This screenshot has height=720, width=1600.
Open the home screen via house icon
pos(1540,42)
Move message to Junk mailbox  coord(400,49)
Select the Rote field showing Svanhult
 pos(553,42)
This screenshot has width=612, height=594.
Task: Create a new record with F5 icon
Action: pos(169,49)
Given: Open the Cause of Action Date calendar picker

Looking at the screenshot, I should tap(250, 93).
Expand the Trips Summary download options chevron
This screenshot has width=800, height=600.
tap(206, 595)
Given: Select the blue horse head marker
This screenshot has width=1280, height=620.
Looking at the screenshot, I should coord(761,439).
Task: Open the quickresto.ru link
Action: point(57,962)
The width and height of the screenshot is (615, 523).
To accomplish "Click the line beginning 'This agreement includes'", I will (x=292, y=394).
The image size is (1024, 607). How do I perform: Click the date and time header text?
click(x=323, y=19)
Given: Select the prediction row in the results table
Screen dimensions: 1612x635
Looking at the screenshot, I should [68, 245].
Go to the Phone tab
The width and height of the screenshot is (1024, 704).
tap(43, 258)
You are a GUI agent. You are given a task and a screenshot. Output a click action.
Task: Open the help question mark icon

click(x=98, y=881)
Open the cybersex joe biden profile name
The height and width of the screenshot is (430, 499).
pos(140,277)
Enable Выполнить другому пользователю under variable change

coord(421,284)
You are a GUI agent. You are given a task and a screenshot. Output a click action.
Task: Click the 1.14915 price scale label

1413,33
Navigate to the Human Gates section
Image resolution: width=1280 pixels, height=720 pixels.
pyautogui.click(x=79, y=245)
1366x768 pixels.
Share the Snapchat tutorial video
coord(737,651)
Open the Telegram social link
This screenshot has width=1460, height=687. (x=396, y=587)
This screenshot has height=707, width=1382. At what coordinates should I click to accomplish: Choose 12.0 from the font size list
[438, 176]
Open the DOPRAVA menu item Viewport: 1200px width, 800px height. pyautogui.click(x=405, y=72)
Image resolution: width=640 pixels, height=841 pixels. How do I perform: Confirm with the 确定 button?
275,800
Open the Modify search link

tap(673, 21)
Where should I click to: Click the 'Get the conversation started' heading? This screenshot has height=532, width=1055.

────────

__Problem statement__. Copy the entries exactly as they appear.

__Task response__.
This screenshot has height=720, width=1600.
Open the home screen via house icon
pos(1540,42)
Move message to Junk mailbox  coord(400,49)
Select the Rote field showing Svanhult
 pos(553,42)
This screenshot has width=612, height=594.
Task: Create a new record with F5 icon
Action: pos(169,49)
Given: Open the Cause of Action Date calendar picker

Looking at the screenshot, I should tap(250, 93).
Expand the Trips Summary download options chevron
This screenshot has width=800, height=600.
tap(206, 595)
Given: Select the blue horse head marker
This screenshot has width=1280, height=620.
Looking at the screenshot, I should coord(761,439).
Task: Open the quickresto.ru link
Action: point(57,962)
The width and height of the screenshot is (615, 523).
To accomplish "Click the line beginning 'This agreement includes'", I will (x=292, y=394).
The image size is (1024, 607). How do I perform: Click the date and time header text?
click(x=323, y=19)
Given: Select the prediction row in the results table
Screen dimensions: 1612x635
Looking at the screenshot, I should [68, 245].
Go to the Phone tab
The width and height of the screenshot is (1024, 704).
tap(43, 258)
You are a GUI agent. You are given a task and a screenshot. Output a click action.
Task: Open the help question mark icon

click(x=98, y=881)
Open the cybersex joe biden profile name
The height and width of the screenshot is (430, 499).
pos(140,277)
Enable Выполнить другому пользователю under variable change

coord(421,284)
You are a GUI agent. You are given a task and a screenshot. Output a click action.
Task: Click the 1.14915 price scale label

1413,33
Navigate to the Human Gates section
Image resolution: width=1280 pixels, height=720 pixels.
pyautogui.click(x=79, y=245)
1366x768 pixels.
Share the Snapchat tutorial video
coord(737,651)
Open the Telegram social link
This screenshot has width=1460, height=687. (x=396, y=587)
This screenshot has height=707, width=1382. At what coordinates should I click to accomplish: Choose 12.0 from the font size list
[438, 176]
Open the DOPRAVA menu item Viewport: 1200px width, 800px height. pyautogui.click(x=405, y=72)
Image resolution: width=640 pixels, height=841 pixels. How do I perform: Confirm with the 确定 button?
275,800
Open the Modify search link

tap(673, 21)
Where should I click to: Click the 'Get the conversation started' heading? This screenshot has height=532, width=1055.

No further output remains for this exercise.